4. HLL++ — Bias Correction and 64-bit Hashing¶
4.1 64-bit hashing¶
Classic HLL used a 32-bit hash and needed a large-range correction because registers begin to saturate / hash-collide as n approaches 2^32 ≈ 4.3 billion. HLL++ switches to a 64-bit hash, pushing saturation out to ~2^64 (effectively unreachable). Consequence: the large-range correction is deleted entirely, simplifying the estimator and removing a known source of error at the billions scale.
4.2 Empirical bias correction¶
The classic small-range handoff between linear counting and the harmonic-mean estimator has a bias bump in the transition region (cardinalities a few times m). HLL++ replaces the abrupt E ≤ 2.5m switch with an empirically measured bias table: Google measured the estimator's bias at many cardinalities (via simulation) for each precision and stored a lookup table of (rawEstimate → bias). At count time:
E = raw harmonic-mean estimate
if E <= threshold(p):
E' = E - estimateBias(E, p) # subtract interpolated empirical bias
if V (zeros) != 0:
return linearCounting(m, V) # still better when registers empty
return E'
else:
return E # large E unbiased (64-bit hash, no large-range corr.)
estimateBias interpolates the stored (rawEstimate, bias) points (k-nearest-neighbors on the raw estimate). The result: HLL++ has markedly lower error in the low-to-mid range than classic HLL, with no bias bump at the handoff. The high range is already unbiased thanks to the 64-bit hash.
| Aspect | Classic HLL | HLL++ |
|---|---|---|
| Hash width | 32-bit | 64-bit (no large-range corr.) |
| Low-range method | linear counting + abrupt switch | empirical bias correction + linear counting |
| Low cardinality memory | full dense array | sparse, high precision p' |
Max key memory (p=14) | 12 KB | 12 KB |
| Error in mid range | bias bump near ~5m | smoothed, lower |
4.3 Why this matters at scale¶
For a warehouse computing billions of APPROX_COUNT_DISTINCT results, the low/mid-cardinality regime is where most groups live (the long tail of small groups). HLL++'s sparse mode + bias correction make those small groups both cheap and accurate, which is precisely the workload classic HLL handled worst.

___

WRITTEN INSTRUCTION 1 –
Please copy the HLL++ excerpt word for word from "4.2 Empirical bias" to "hash, no large-range corr.)".
WRITTEN INSTRUCTION 2 –
In the HLL++ excerpt, what is deleted entirely as a consequence of switching to a 64-bit hash?

RECORD EXTRACTS –
___

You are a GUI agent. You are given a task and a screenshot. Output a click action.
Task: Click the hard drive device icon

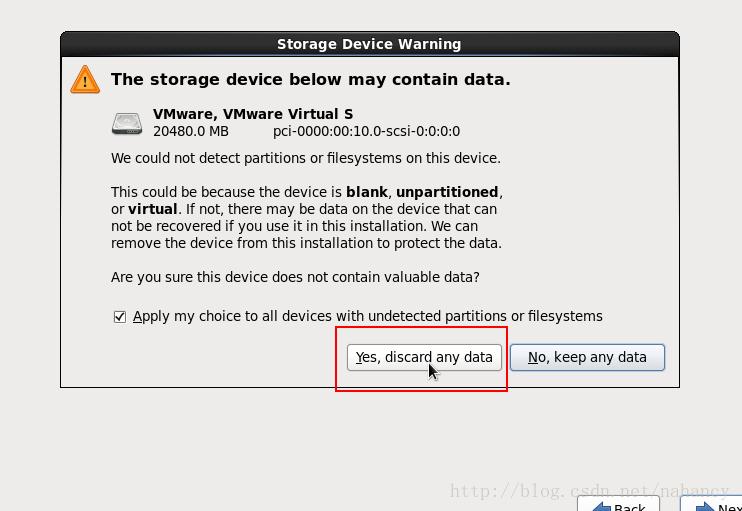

___

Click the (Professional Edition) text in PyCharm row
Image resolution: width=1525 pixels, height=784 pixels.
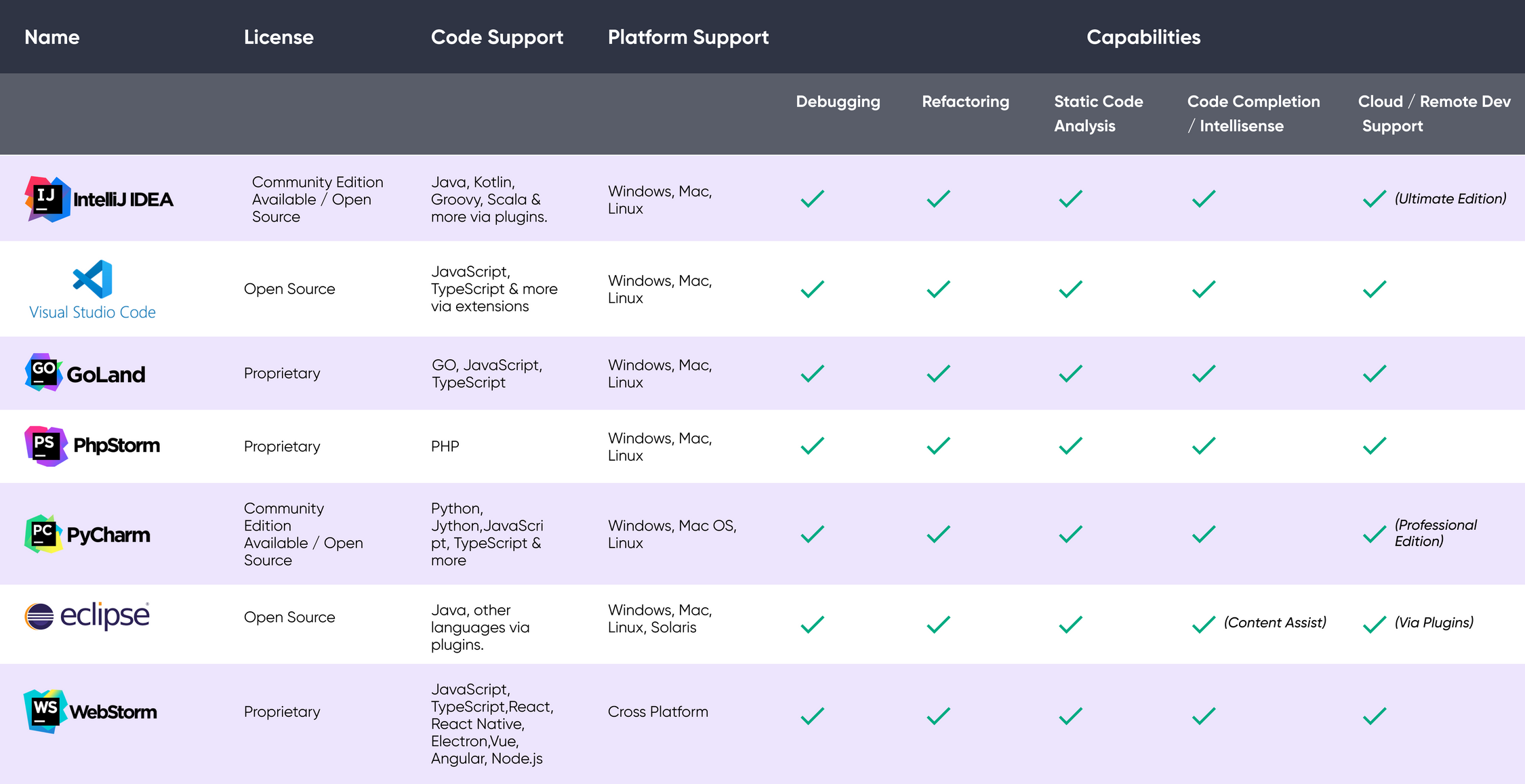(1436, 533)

___

RIGHT ANSWER 1 –
4.2 Empirical bias correction¶
The classic small-range handoff between linear counting and the harmonic-mean estimator has a bias bump in the transition region (cardinalities a few times m). HLL++ replaces the abrupt E ≤ 2.5m switch with an empirically measured bias table: Google measured the estimator's bias at many cardinalities (via simulation) for each precision and stored a lookup table of (rawEstimate → bias). At count time:
E = raw harmonic-mean estimate
if E <= threshold(p):
E' = E - estimateBias(E, p) # subtract interpolated empirical bias
if V (zeros) != 0:
return linearCounting(m, V) # still better when registers empty
return E'
else:
return E # large E unbiased (64-bit hash, no large-range corr.)

RIGHT ANSWER 2 –
The large-range correction.